I know it always seems to be a victory when we can prove a point or make someone realise that what the Quran teaches is not what (all) the Hadiths teach. I think it is really important to bear in mind that the intention is to invite to the truth and expose falsehood, but never to make anyone feel embarrassed or for them to lose their dignity in front of other people. We are instructed to debate/dispute/argue/discuss  in the best manner (16:125) and (29:46).

I’ll be honest – I am not really sure what the best manner is! Maybe I spend too much time wondering about the safest way to ensure the other party does not get humiliated? Is the only real way to do that for the debate to be done in private? Should debates be private or public? A public debate can be very revealing and educational, and obviously can benefit more people than the alternative of private conversations with each individual. After all, we are all in the same boat, looking for the truth, so no-one has anything to hide do they? Or do they? The problem is that it is natural to want to “save face” and I think we should always be aware of our own ego and pride and try to remain humble and never arrogant. By focussing on the issues and the evidence and never letting the debate turn into a personal attack about intelligence, I think the debates can be productive and to the point.

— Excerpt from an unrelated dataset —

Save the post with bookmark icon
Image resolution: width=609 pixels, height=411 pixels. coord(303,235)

I think one way to “debate in the best manner” would probably be by presenting evidence, highlighting the illogic of the opposing argument and remaining calm and polite and respectful. I wondered whether sarcasm is included in “debating in the best manner”

Wikipedia says:

“Understanding the subtlety of this usage (of sarcasm) requires second-order interpretation of the speaker’s intentions. This sophisticated understanding can be lacking in some people with certain forms of brain damage, dementia and autism,[11] and this perception has been located by MRI in the right parahippocampal gyrus.[12][13]
Cultural perspectives on sarcasm vary widely with more than a few cultures and linguistic groups finding it offensive to varying degrees. Thomas Carlyle despised it: “Sarcasm I now see to be, in general, the language of the devil; for which reason I have long since as good as renounced it”.[14] Fyodor Dostoyevsky, on the other hand, recognized in it a cry of pain: Sarcasm, he said, was “usually the last refuge of modest and chaste-souled people when the privacy of their soul is coarsely and intrusively invaded.”[15] RFC 1855, a collection of guidelines for Internet communications, even includes a warning to be especially careful with it as it “may not travel well”.”

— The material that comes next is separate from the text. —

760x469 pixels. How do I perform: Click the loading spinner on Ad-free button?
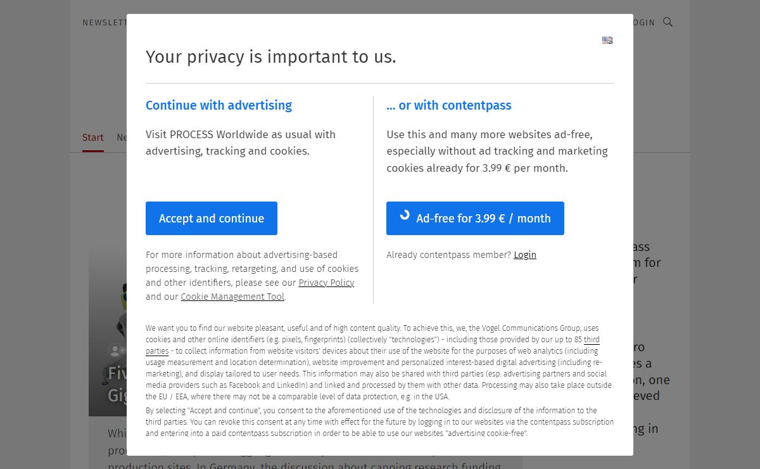405,215
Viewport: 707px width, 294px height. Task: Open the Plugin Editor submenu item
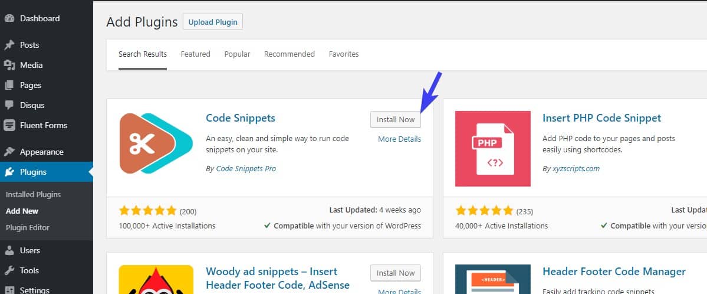[28, 228]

However, it is interesting to note some examples from the Quran about how Ibrahim dealt with the one who tried to argue with him in 2:258. It seems to me Ibrahim used irony to prove a point and I imagine it was said with a smile :)  In 21:63 too, again a point is proven by Ibrahim. This shows that sometimes we have to highlight the illogic in a profound way to prove the point, without beating around the bush! After all Ibrahim is a good example (60:4)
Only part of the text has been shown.